Atherogenic concentrations of native low-density lipoproteins down-regulate nitric-oxide-synthase mRNA and protein levels in endothelial cells.

The nitric oxide synthase family of proteins is the unique class of mammalian enzymes that metabolizes L-arginine to form nitric oxide (NO). The atherogenic action of low-density lipoproteins (LDL) may be mediated, in part, by its effects on endothelial-derived nitric oxide. To determine whether native LDL (nLDL), at atherogenic concentrations, are capable of modulating NO synthase expression, we treated human umbilical vein endothelial cells with increasing concentrations of human nLDL (0-240 mg cholesterol/dl) for various time periods (2-48 h). Northern and western blot analyses indicate that both endothelial NO-synthase mRNA and protein are down-regulated by atherogenic concentrations of nLDL (180 and 240 mg cholesterol/dl) after 48 h of incubation. Cycloheximide and actinomycin D experiments suggest that this down-regulation operates at a transcriptional level.
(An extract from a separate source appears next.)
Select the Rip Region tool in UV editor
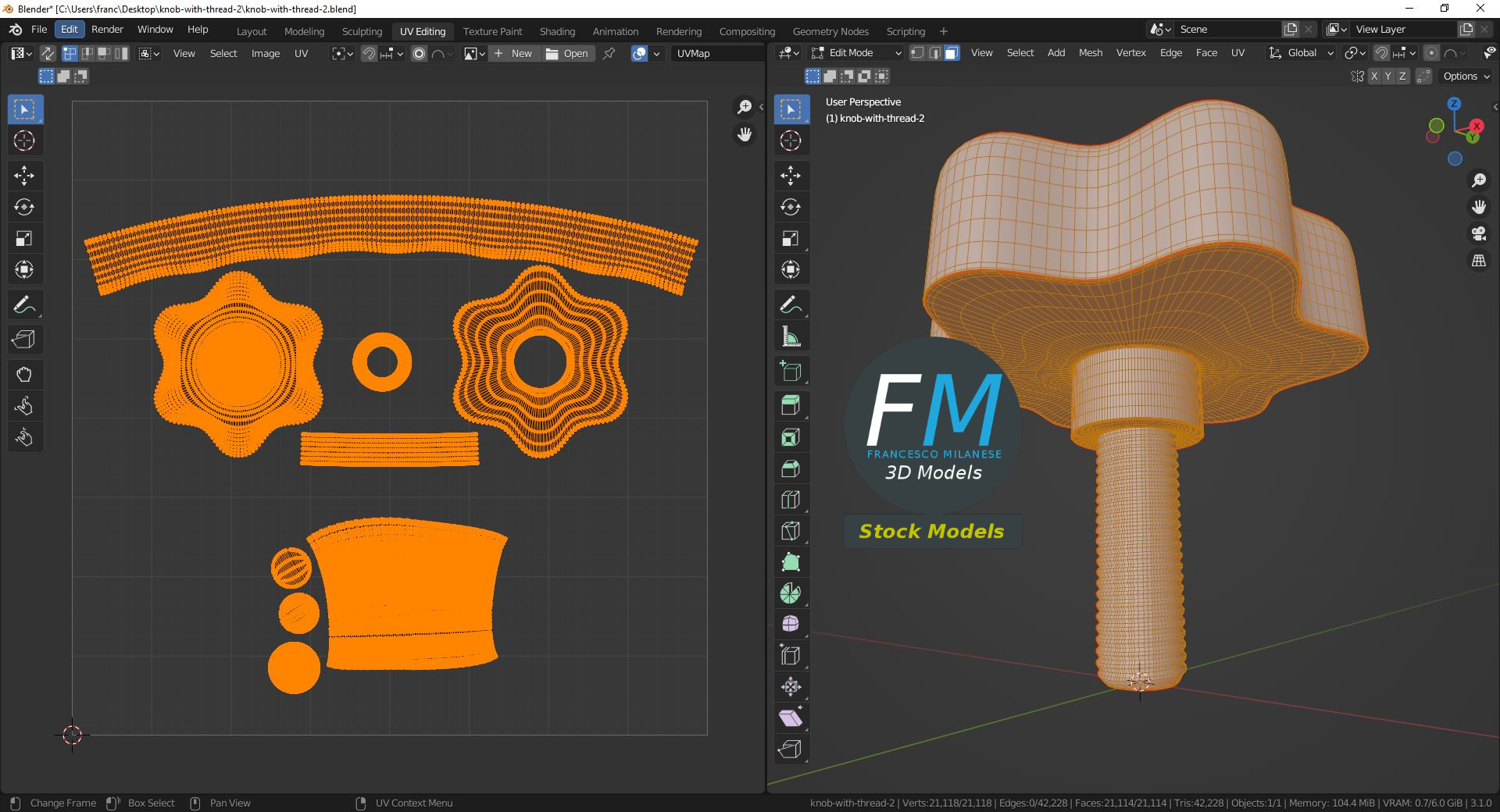The image size is (1500, 812). pos(24,340)
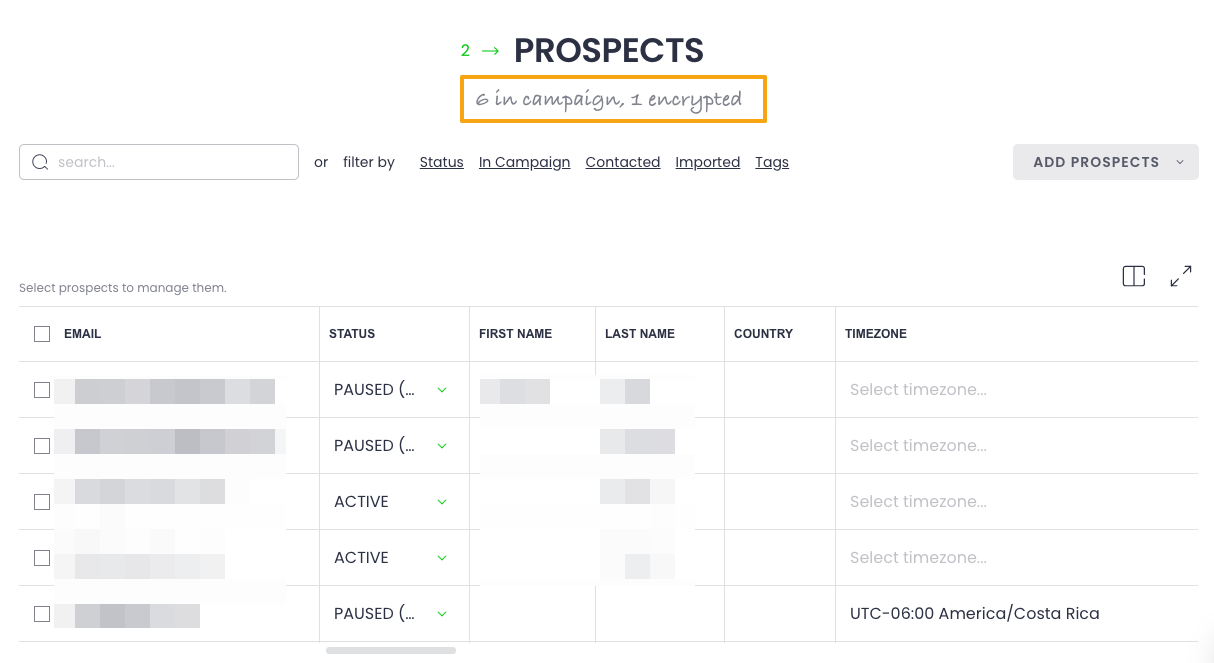
Task: Filter prospects by Tags
Action: [771, 162]
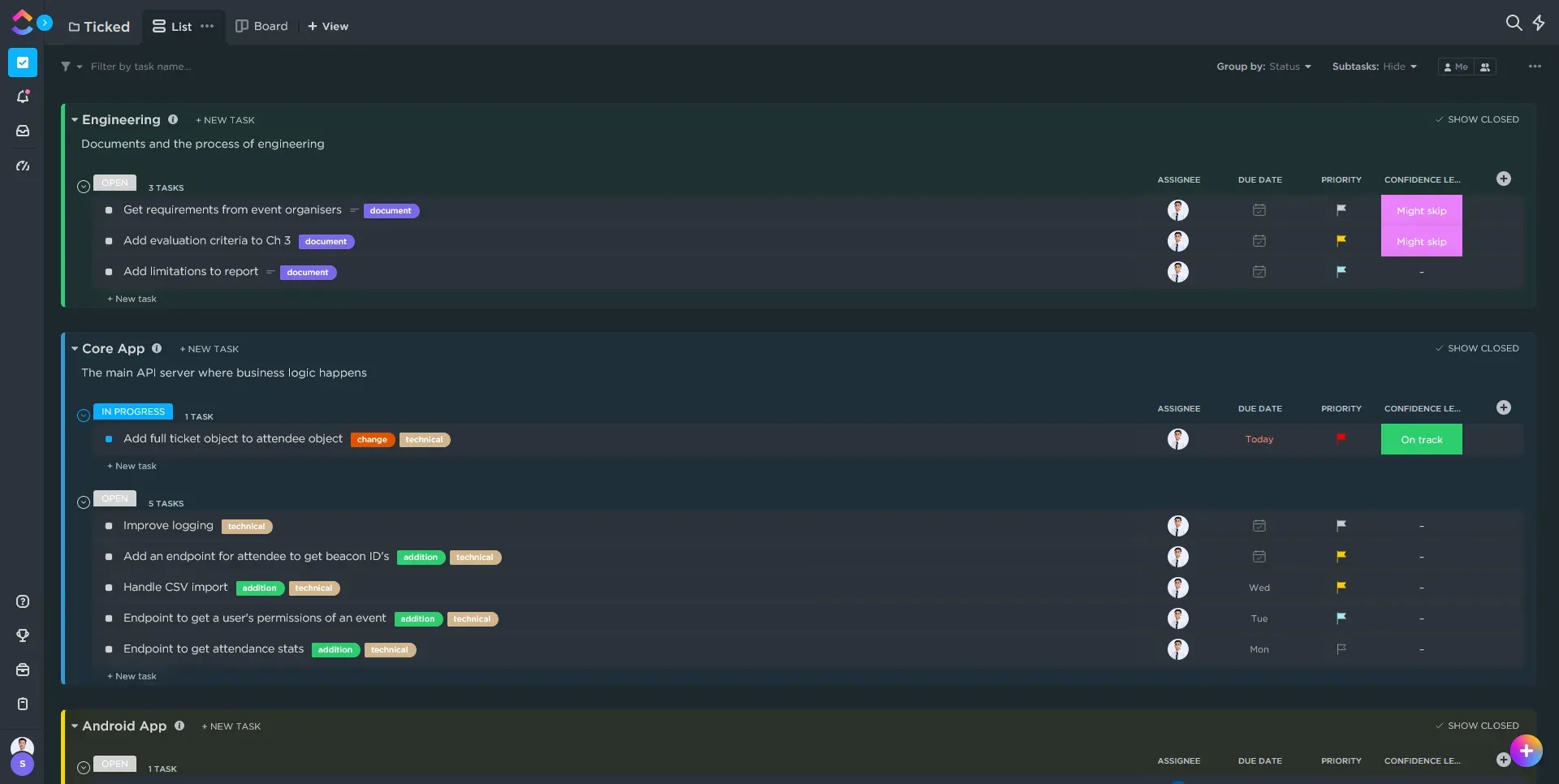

Additionally, treatment of the cells with high-density lipoproteins, at human physiological concentrations (45 mg cholesterol/dl), does not appear to alter the expression of endothelial NO synthase which seems to indicate that nLDL affect the gene transcription rate by a specific and concentration-dependent mechanism. These findings may have important implications because they provide a novel mechanism by which hypercholesterolemia induces early changes on endothelial cells that could have pathophysiological significance in the atherosclerotic process.